I think the new suggest_int method should also have a log flag (or, as suggested in another comment, a distribution parameter accepting strings).

For example,

suggest_int(1, 16, log=True)  # or, equivalently: suggest_int(1, 16, distribution='log')

would produce values between 1 and 4 equally likely as values between 4 and 16.

Model parameters that benefit from discrete log-uniform distributions are e.g.:

The number of neighbors in KNN
The number of layers in a neural network
The number of components in a GMM
The number of clusters in K-means
The number of components to retain in a PCA

My current workaround is to round/truncate log-uniform float values via suggest_loguniform, but that's not great.

cthoyt · 2020-02-18T16:33:27Z

@kasparthommen it would be nice to specify the log scale as well.

suggest_int(1, 16, distribution='log', log_base=2)

Such that [1, 2, 4, 8, 16] are generated. Otherwise, it might be assumed the base is 10 and then only [1, 10] are generated

As a question for all: would these 5 values be generated with equal probability? Or is it weighted?

kasparthommen · 2020-02-18T16:45:04Z

Such that [1, 2, 4, 8, 16] are generated.

No, all values between 1 and 16 will be generated, but the probability decreases for larger values.

hayata-yamamoto · 2020-02-19T00:21:31Z

It looks a good suggestion, but should it be implemented as another function?
Comparing other suggest_ functions, I'm afraid suggest_int could be a bit huge than other functions. This difference could lead to users' confusion, I guess.

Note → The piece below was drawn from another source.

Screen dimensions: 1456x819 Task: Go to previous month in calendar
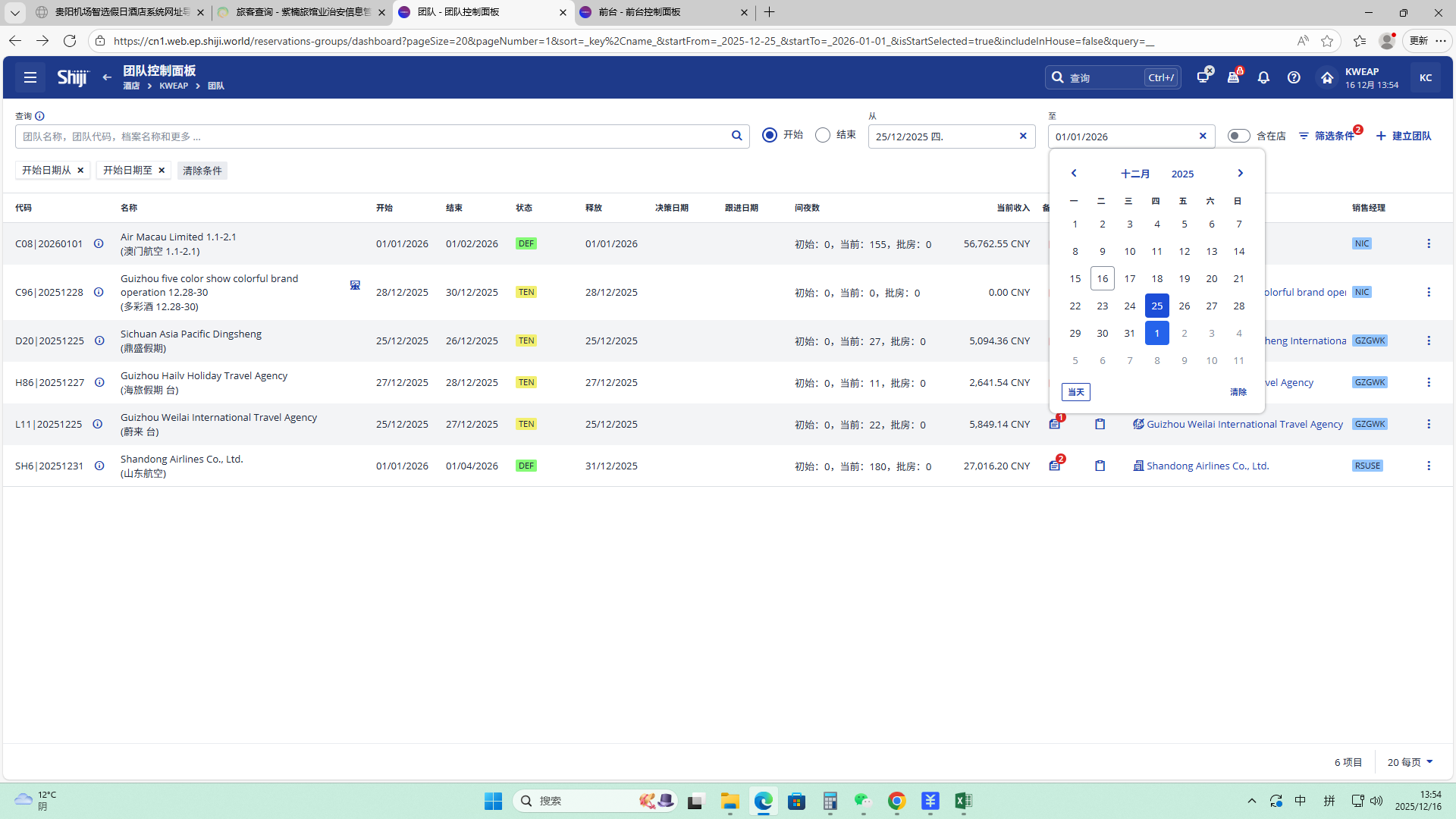click(1074, 174)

So, suggest_int should be implemented as corresponded to suggest_discrete_uniform and suggest_uniform. It's seemed that suggest_log_int should be developed apart from suggest_int.

Would it be possible to tell your thoughts, @sile @c-bata ?

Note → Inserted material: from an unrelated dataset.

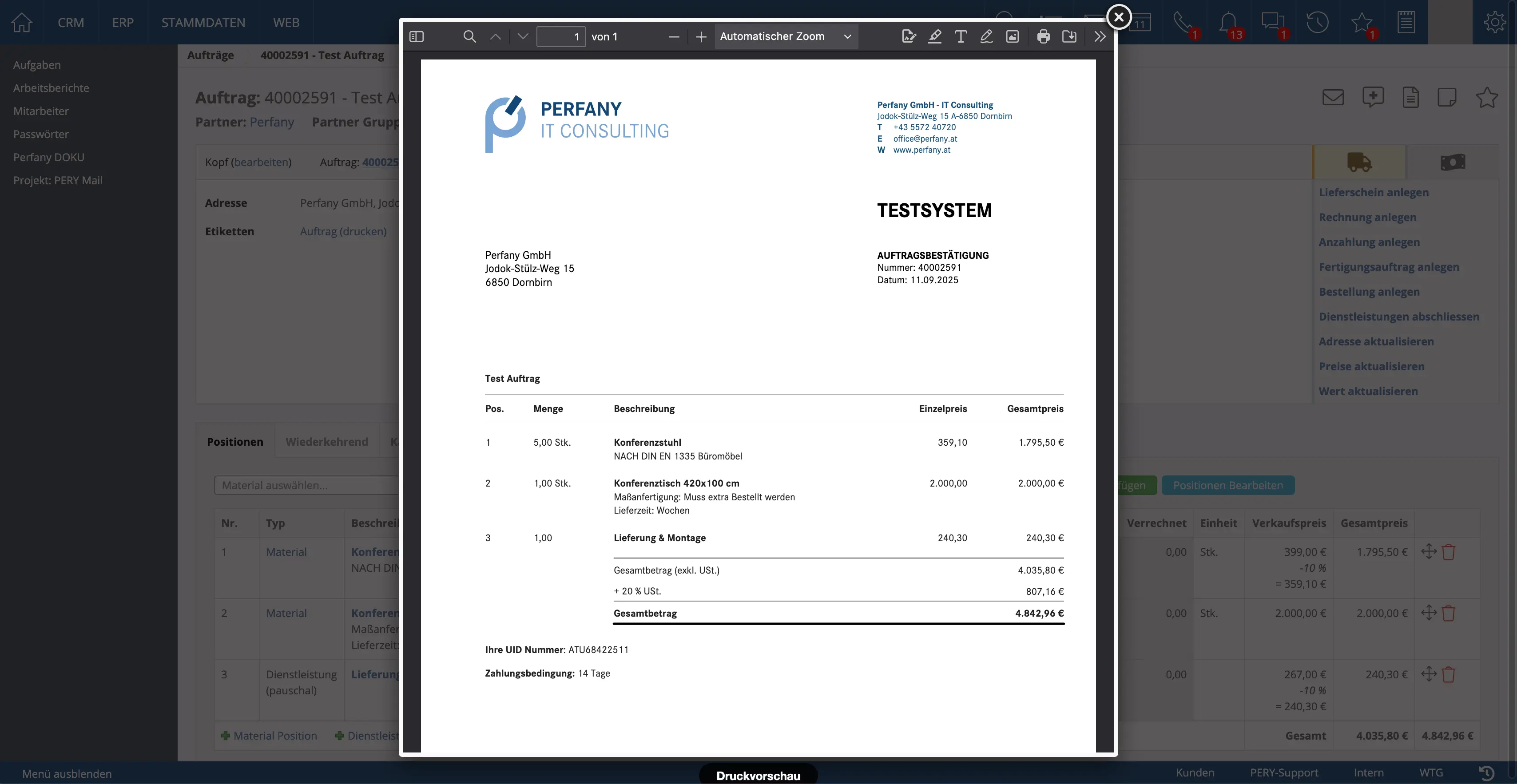Download the PDF document
The width and height of the screenshot is (1517, 784).
point(1069,36)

kasparthommen · 2020-02-19T07:52:19Z

It looks a good suggestion, but should it be implemented as another function?
Comparing other suggest_ functions, I'm afraid suggest_int could be a bit huge than other functions. This difference could lead to users' confusion, I guess.

My suggestion to add the log parameter to suggest_int does not make it any more complicated than suggest_float IMHO. Can you elaborate why you think it would become a bit "huge"?

So, suggest_int should be implemented as corresponded to suggest_discrete_uniform

I don't really care how it is implemented underneath as long as it provides the functionality I have suggested :-)

It's seemed that suggest_log_int should be developed apart from suggest_int.

I don't agree - I think we should adopt @sile's proposal (2nd post) and extend the suggest_int method a bit.

hayata-yamamoto · 2020-02-19T09:12:16Z

Can you elaborate why you think it would become a bit "huge"?

I'm sorry. This is my wrong :(

I think we should adopt @sile's proposal (2nd post) and extend the suggest_int method a bit.

If adding log paramter to suggest_int is planned, it should be done.
I don't know whether there is a plan or not.

sile · 2020-02-19T10:24:32Z

When I wrote #510 (comment), I didn't plan to add a log-scale option to suggest_int method, but it sounds good idea.

kasparthommen · 2020-02-19T16:39:11Z

@sile Cool, appreciated!

himkt · 2020-03-10T10:42:33Z

Hi, I'd like to work on this issue if it is possible. 😸
(If it's possible, I'll start from implementing methods listed in (a).)

sile · 2020-03-11T01:01:55Z

Sure. Please go for it! > @himkt

github-actions · 2020-04-18T15:01:38Z

This issue has not seen any recent activity.

himkt · 2020-04-21T18:06:19Z

@sile

#510 (comment)

suggest_float is introduced in optuna now
suggest_float supports uniform/loguniform/discreteuniform

Is there something we have to work on in this PR?
The discussions about suggest_int have ended?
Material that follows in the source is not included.